The following conceptual video, part of our comprehensive online GRE course, covers how to find remainders with exponents for GRE Quant. It explains the core idea, outlines how this concept commonly appears on the GRE Quantitative section, and then applies it to multiple GRE-style problems so you gain first-hand experience using it.
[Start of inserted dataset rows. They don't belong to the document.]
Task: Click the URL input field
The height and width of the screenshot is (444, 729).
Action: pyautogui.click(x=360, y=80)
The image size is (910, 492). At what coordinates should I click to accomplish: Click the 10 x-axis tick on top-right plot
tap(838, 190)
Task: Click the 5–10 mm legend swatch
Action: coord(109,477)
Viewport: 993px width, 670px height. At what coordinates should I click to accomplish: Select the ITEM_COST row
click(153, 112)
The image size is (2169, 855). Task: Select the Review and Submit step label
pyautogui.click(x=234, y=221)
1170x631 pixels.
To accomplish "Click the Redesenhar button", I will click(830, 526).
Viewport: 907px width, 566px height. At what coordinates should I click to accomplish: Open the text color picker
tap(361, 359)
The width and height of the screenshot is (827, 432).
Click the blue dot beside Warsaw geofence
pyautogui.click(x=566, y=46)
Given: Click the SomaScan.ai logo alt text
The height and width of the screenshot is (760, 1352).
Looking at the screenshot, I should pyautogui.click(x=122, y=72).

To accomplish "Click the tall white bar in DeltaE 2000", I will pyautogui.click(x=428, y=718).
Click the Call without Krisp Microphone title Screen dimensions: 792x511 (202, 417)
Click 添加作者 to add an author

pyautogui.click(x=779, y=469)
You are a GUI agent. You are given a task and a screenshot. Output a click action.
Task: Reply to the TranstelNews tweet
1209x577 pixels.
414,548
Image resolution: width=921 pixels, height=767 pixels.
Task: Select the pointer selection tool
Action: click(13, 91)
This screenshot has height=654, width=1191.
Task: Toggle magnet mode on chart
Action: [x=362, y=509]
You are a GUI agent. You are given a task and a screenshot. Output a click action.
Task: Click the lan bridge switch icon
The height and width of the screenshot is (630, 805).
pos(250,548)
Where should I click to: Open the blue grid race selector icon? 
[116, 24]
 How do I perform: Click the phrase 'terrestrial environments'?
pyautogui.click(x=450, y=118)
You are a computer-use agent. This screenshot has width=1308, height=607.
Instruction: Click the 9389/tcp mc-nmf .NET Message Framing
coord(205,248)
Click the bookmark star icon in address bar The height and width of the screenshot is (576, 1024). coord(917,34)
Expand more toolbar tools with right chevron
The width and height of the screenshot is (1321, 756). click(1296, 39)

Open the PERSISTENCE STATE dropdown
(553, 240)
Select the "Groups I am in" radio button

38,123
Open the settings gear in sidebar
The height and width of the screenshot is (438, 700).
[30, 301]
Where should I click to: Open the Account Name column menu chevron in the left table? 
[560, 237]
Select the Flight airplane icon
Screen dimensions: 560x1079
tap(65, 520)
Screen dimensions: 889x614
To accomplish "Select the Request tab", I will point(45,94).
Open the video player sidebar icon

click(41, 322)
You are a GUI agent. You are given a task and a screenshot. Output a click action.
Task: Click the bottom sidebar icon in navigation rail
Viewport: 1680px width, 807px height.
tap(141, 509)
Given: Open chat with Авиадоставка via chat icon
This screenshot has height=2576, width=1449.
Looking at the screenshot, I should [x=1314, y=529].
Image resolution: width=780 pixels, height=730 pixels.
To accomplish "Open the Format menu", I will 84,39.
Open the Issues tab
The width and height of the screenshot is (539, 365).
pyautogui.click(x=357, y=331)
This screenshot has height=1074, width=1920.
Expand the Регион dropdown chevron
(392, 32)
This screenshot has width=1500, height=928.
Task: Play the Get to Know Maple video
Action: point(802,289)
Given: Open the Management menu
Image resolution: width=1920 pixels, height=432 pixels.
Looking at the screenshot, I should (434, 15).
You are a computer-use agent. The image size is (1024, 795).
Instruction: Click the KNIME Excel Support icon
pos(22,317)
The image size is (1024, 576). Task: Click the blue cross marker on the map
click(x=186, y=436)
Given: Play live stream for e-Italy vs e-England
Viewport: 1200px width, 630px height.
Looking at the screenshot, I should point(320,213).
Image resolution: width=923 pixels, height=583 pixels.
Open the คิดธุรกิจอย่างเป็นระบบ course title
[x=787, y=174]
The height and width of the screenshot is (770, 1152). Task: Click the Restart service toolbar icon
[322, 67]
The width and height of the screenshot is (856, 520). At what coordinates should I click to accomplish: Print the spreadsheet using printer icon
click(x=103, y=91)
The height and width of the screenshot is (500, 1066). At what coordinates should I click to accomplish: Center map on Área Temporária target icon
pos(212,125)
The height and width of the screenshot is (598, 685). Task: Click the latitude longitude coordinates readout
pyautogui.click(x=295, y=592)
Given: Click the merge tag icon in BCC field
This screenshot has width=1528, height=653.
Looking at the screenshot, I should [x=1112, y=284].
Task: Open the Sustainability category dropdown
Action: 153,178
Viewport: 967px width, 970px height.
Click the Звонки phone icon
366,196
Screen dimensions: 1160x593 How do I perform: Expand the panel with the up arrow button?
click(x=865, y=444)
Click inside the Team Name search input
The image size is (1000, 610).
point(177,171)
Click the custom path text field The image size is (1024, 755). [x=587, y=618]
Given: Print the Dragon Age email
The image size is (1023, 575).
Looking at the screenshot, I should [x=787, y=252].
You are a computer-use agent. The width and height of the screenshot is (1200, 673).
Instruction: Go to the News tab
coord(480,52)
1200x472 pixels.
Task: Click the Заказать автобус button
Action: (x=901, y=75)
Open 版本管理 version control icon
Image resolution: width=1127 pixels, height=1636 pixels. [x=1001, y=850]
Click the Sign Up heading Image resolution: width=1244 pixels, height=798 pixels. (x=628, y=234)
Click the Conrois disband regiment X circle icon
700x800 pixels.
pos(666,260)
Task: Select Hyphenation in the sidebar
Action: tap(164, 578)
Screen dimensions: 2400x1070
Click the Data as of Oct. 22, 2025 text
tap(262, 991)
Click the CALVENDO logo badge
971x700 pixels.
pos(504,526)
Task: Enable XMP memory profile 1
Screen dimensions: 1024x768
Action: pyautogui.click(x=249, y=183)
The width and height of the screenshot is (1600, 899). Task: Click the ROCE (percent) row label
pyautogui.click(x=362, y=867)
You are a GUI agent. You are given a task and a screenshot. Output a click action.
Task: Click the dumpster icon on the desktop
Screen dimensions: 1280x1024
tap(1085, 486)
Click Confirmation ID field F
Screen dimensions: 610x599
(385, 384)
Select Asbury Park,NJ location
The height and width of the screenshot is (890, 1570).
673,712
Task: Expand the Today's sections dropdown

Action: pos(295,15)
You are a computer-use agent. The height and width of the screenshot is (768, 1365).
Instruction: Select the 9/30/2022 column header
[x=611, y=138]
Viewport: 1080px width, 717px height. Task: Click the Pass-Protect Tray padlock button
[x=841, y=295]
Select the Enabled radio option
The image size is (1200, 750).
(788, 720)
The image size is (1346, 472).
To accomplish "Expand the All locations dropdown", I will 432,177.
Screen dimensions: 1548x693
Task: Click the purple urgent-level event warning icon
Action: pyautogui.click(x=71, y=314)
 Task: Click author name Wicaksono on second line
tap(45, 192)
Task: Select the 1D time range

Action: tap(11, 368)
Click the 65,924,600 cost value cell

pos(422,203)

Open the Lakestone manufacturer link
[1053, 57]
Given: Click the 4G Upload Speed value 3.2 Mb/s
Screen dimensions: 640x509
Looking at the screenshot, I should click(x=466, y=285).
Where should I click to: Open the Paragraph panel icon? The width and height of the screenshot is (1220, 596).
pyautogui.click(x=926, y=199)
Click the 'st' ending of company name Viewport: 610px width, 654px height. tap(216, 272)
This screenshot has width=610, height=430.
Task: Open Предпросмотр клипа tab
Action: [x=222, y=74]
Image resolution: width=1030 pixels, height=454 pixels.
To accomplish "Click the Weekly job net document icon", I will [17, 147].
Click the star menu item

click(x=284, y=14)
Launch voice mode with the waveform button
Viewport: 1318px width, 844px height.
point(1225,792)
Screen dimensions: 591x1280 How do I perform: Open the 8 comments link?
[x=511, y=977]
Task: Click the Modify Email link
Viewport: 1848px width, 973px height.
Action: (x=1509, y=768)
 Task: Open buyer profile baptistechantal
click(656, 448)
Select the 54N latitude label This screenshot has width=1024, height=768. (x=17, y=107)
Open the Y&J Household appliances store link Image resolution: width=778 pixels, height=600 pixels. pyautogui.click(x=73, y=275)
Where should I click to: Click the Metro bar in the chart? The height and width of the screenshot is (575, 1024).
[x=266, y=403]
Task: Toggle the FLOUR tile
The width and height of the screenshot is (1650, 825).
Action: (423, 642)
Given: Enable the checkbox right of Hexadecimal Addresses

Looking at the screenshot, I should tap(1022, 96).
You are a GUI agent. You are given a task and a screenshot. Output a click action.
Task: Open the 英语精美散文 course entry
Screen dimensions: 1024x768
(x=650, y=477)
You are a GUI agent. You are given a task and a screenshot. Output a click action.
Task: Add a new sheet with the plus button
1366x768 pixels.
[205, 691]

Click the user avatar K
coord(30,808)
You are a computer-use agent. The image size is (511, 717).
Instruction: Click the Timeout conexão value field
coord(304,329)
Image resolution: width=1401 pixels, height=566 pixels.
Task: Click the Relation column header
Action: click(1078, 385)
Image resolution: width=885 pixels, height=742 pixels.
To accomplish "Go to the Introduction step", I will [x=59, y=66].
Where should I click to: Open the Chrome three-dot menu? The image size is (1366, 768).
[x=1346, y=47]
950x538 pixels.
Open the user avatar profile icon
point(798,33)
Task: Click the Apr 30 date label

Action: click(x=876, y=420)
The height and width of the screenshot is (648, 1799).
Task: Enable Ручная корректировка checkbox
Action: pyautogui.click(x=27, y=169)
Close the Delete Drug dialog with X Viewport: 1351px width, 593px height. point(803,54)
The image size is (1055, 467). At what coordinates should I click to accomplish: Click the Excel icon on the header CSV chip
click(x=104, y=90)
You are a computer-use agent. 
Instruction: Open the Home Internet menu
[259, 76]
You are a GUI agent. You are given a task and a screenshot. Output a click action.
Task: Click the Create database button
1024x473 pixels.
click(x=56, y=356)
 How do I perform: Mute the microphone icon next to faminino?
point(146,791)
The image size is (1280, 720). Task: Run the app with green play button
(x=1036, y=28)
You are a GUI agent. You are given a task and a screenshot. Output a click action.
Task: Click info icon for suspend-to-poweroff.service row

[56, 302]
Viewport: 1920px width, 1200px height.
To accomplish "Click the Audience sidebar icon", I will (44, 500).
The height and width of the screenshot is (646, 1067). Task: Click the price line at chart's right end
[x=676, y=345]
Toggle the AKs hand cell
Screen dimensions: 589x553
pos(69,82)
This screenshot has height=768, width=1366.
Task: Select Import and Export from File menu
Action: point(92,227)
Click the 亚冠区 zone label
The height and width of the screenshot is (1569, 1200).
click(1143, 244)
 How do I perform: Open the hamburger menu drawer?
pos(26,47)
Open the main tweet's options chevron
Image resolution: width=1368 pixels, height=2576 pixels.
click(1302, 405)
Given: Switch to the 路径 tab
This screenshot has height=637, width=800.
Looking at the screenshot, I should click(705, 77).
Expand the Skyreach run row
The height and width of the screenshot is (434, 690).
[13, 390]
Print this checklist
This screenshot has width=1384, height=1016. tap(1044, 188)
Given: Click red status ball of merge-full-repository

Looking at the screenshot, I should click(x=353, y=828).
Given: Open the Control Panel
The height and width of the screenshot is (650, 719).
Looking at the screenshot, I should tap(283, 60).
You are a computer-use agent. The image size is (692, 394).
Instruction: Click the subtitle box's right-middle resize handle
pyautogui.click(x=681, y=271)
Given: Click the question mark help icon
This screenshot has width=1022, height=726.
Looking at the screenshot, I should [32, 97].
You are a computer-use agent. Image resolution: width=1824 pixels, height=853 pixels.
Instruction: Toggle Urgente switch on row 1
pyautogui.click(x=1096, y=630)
Take your time to absorb the concepts and apply them in your further GRE practice on GRE quizzes, GRE sectional mocks, and GRE full mocks.

 

Concept + Worked Example 1

To calculate remainders for large exponents, the most effective strategy is to look for a remainder of 1 or -1 in the base.

Problem Statement

What is the remainder when (8)³⁰⁰ is divided by 7? 

Core Concept and Calculation

The goal is to simplify the base relative to the divisor before dealing with the exponent.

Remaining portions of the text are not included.